La situazione è ora drammatica per le speculazioni sull’import dai Paesi asiatici che stanno schiacciando i produttori piegati da costi che hanno abbondantemente superato i ricavi per la varietà Indica. Le importazioni agevolate a dazio zero dalla Cambogia e dalla Birmania hanno fatto segnare un aumento del 754 per cento nei primi tre mesi del 2014 rispetto allo scorso anno e a rischio c’è anche la salute dei consumatori con il sistema di allerta rapido europeo che ha effettuato quasi una notifica a settimana per riso e prodotti derivati di provenienza asiatica per la presenza di pesticidi non autorizzati e assenza di certificazioni sanitarie, nel primo semestre dell’anno.

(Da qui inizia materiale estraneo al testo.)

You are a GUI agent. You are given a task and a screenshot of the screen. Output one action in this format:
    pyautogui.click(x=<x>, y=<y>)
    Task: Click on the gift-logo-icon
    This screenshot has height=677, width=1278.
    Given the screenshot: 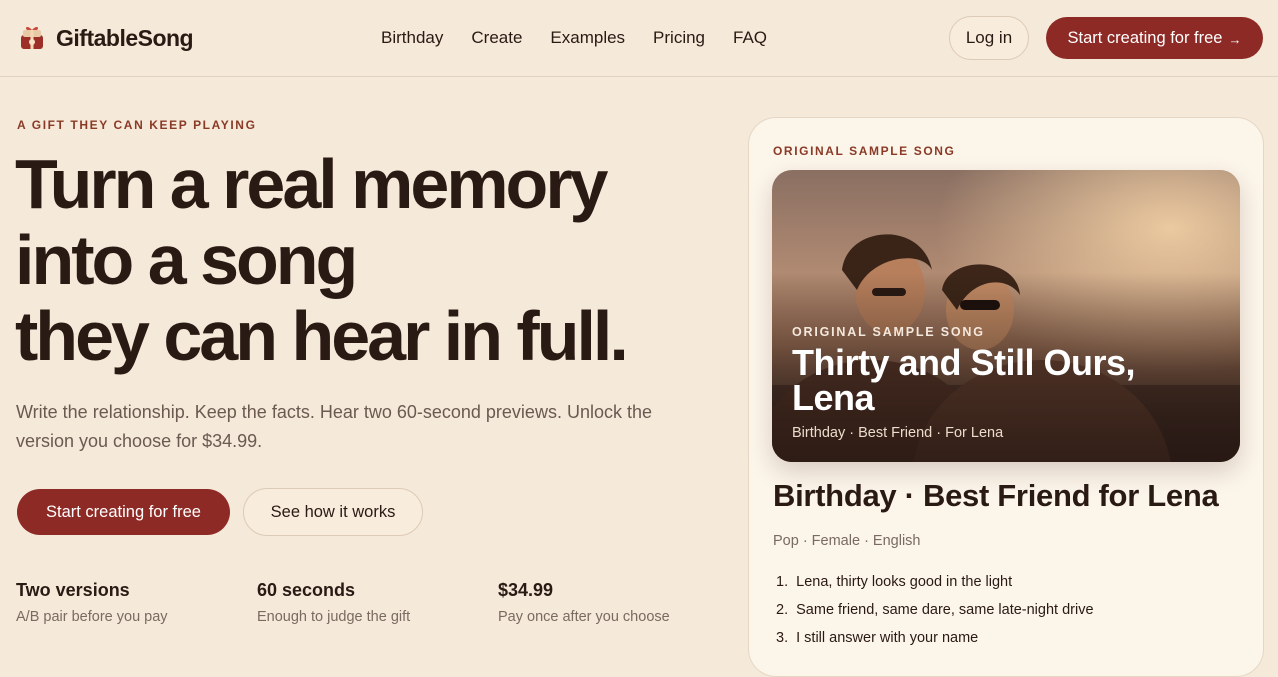 What is the action you would take?
    pyautogui.click(x=32, y=38)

In Italia tale trend ha comportato nel tempo la riduzione della coltivazione di riso varietà Indica, che nel 2014 evidenzia una riduzione di 15.446 ettari (-21,6 per cento). L’accordo Everything But Arms (Tutto tranne le armi)  che ha portato all’azzeramento dei dazi ha favorito – denuncia la Coldiretti – l’insediamento di multinazionali in Paesi meno avanzati dove hanno fatto incetta di terreni e si coltiva riso senza adeguate tutele del lavoro e con l’utilizzo di prodotti chimici vietati da decenni nelle campagne italiane ed europee. Dallo sfruttamento in Asia alle speculazioni in Europa dove il riso indica lavorato cambogiano arriva in Italia  ad un prezzo riferito al grezzo inferiore ai 200 euro a tonnellata, pari a circa la metà di quanto costa produrlo in Italia nel rispetto delle norme sulla salute,  sulla sicurezza alimentare e ambientale e dei diritti dei lavoratori, secondo il Dossier della Coldiretti. Con rischi anche per i consumatori perché la produzione straniera può essere spacciata come nazionale non essendo obbligatorio indicare in etichetta l’origine nelle confezioni in vendita.
Una concorrenza sleale nei confronti dei produttori italiani che insieme alle loro famiglie hanno manifestato dal Piemonte alla Lombardia, dal Veneto all’Emilia Romagna fino in Sardegna dove sono stati incontrati i referenti Istituzionali ai quali è stato consegnato il Dossier della mobilitazione.